Wrap pattern std::begin; return begin(c); into a function

Question

Is there a way to wrap the pattern into a general, template function?

template <typename C>
auto Begin(C&& c) -> ??? {
  using std::begin;
  return begin(std::forward<C>(c));
}

The question here is how to write the return type of the function here?

The reason I want this is I want to write a template variable

template <typename C>
constexpr bool IsBidirectionalContainer = 
  std::is_base_of<std::bidirectional_iterator_tag,
                  typename std::iterator_traits<
                      decltype(std::begin(std::declval<C>()))>::iterator_category>::value;

The problem here is the std::begin won't find custom overloads of begin for C via ADL. If anyone has workaround for this, it is welcome as well.

Answer 1

You need to wrap it inside another namespace, i.e:

namespace details {
    using std::begin;

    template <typename C>
    auto Begin(C&& c) -> decltype(begin(std::forward<C>(c)))
    {
        return begin(std::forward<C>(c));
    }
}

Then:

template <typename C>
constexpr bool IsBidirectionalContainer = 
  std::is_base_of<std::bidirectional_iterator_tag,
                  typename std::iterator_traits<
                      decltype(details::Begin(std::declval<C>()))>::iterator_category>::value;

If for some reason you refuse to define Begin inside a namespace, you can just use a type alias to get around it.

namespace details {
     using std::begin;

     template <typename C>
     using type = decltype(begin(std::forward<C>(c)));
}

template <typename C>
auto Begin(C&& c) -> details::type<C>
{
     return begin(std::forward<C>(c));
}

Although that's probably more work than necessary. A forward declaration is probably sufficient.

Answer 2

If you’re going to wrap it, I think “why not use the latest best ideas?” Specifically, Eric Niebler makes an argument that these should be function-call objects, not functions!

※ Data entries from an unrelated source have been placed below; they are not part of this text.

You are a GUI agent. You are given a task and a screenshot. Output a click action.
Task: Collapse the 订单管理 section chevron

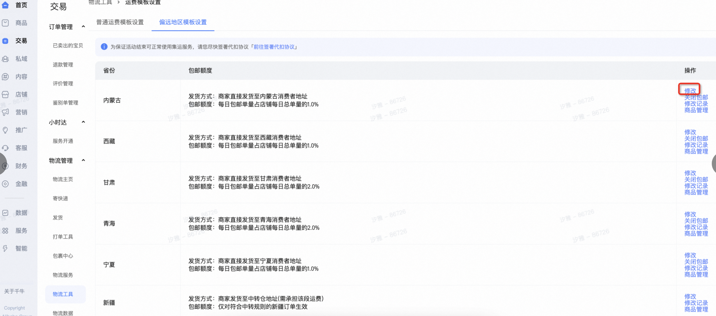[x=83, y=27]
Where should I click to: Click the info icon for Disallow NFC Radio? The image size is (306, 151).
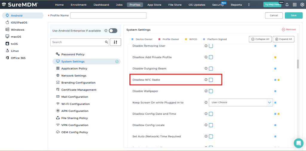click(x=206, y=80)
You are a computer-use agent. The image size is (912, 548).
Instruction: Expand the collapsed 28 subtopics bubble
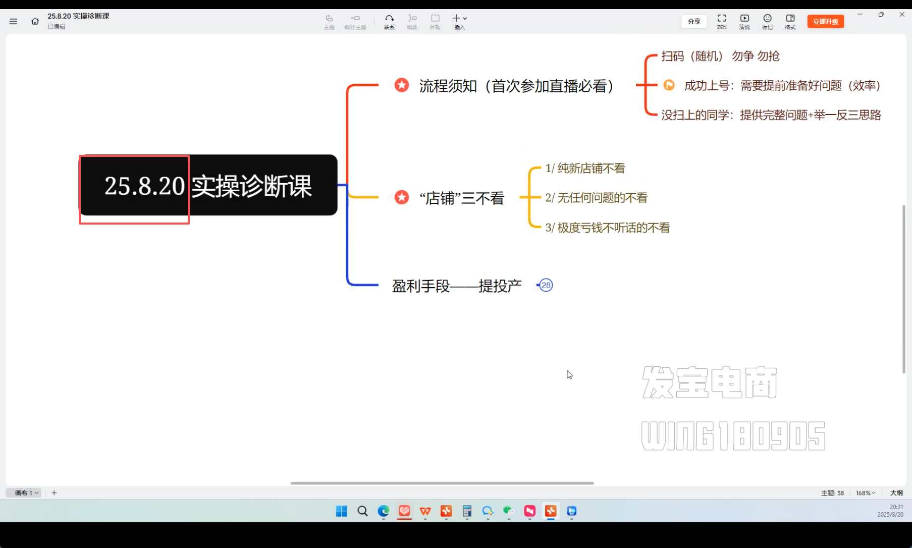546,285
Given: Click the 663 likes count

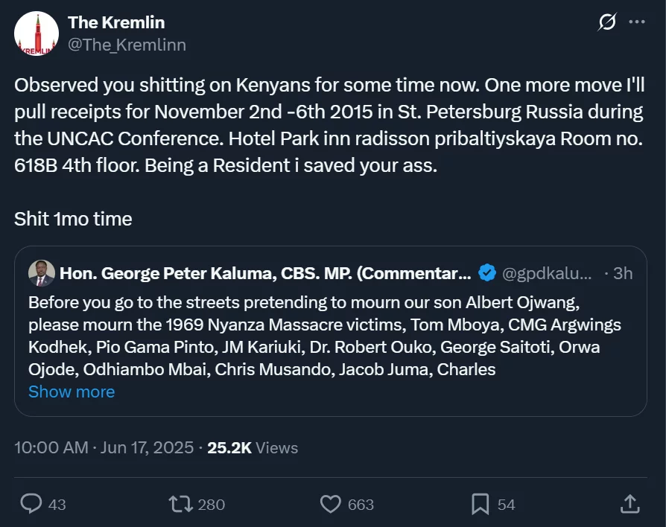Looking at the screenshot, I should [361, 505].
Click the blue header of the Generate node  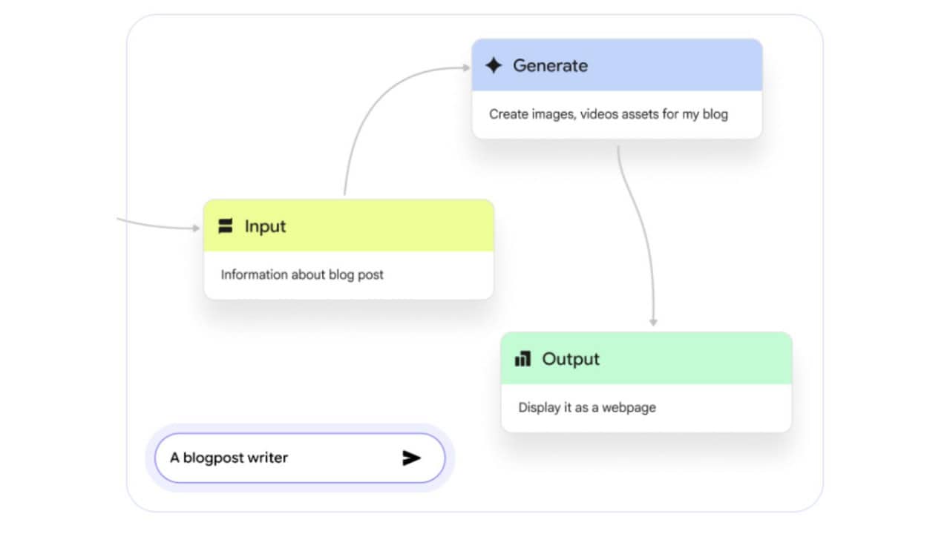point(668,65)
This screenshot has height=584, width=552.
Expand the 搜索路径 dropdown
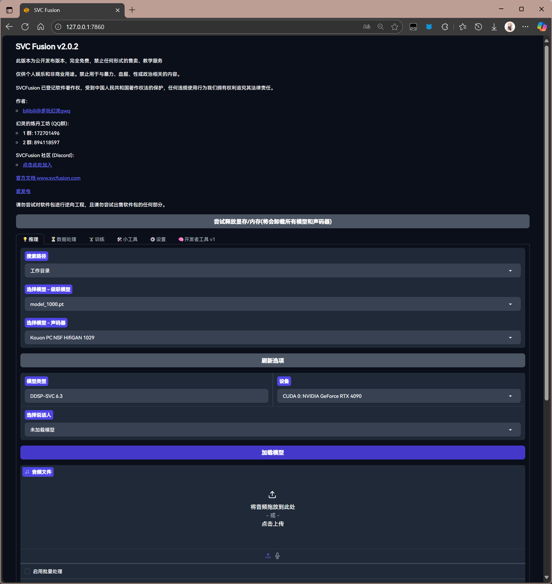[272, 270]
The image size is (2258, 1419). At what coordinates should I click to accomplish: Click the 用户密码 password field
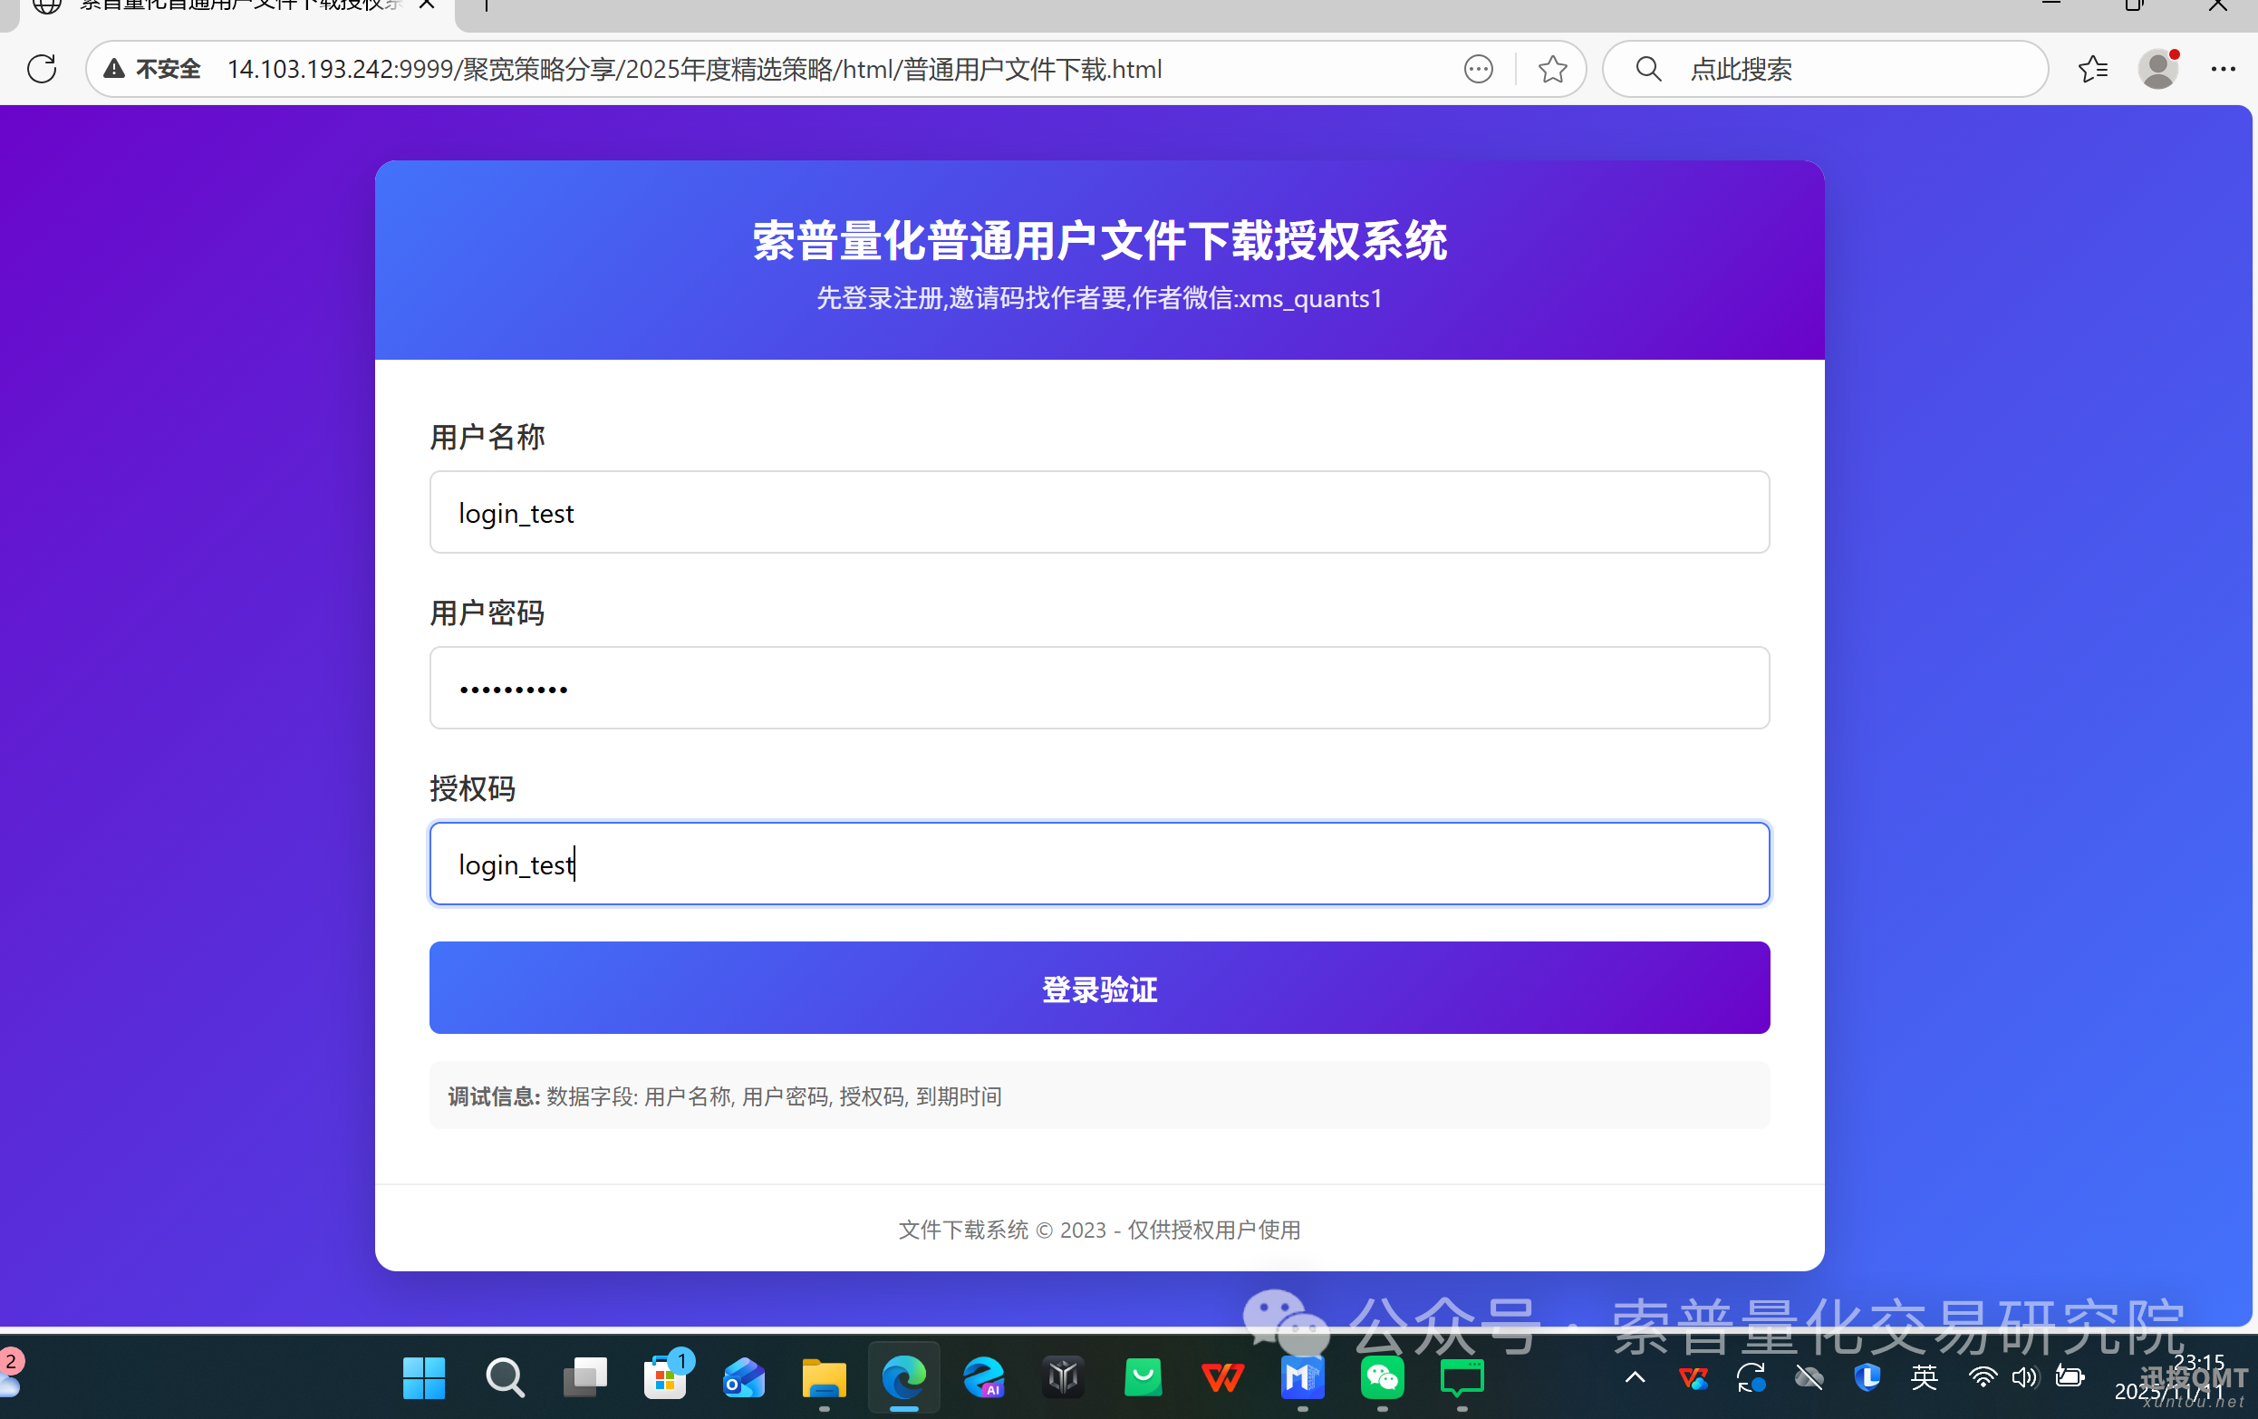click(1098, 687)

Here is my fresh version using a C++17 compiler

// ===================
// would be in a reusable header

namespace twostep {

    using std::begin;
    using std::end;

    inline auto Begin = [](auto&& r) -> decltype(begin(std::forward<decltype(r)>(r))) {
        return begin(std::forward<decltype(r)>(r));
    };

    inline auto End = [](auto&& r) -> decltype(end(std::forward<decltype(r)>(r))) {
        return end(std::forward<decltype(r)>(r));
    };

}

using twostep::Begin;
using twostep::End;

Now since this is not replacing the implementation of the std::begin/end functions, I don’t get all the benefit that Eric points out. But, in addition to acting as a wrapper that does the two-step for me, as a normal template function implementation can do, it is itself immune from ADL.

If I refer to twostep::Begin with qualification, it doesn’t matter. But if I import those into my own scope as this listing does to global scope, than an unqualified call to Begin(r) will for-sure see the one that I have made visible at this point, and not find functions named Begin in different namespaces because of all the types involved in r.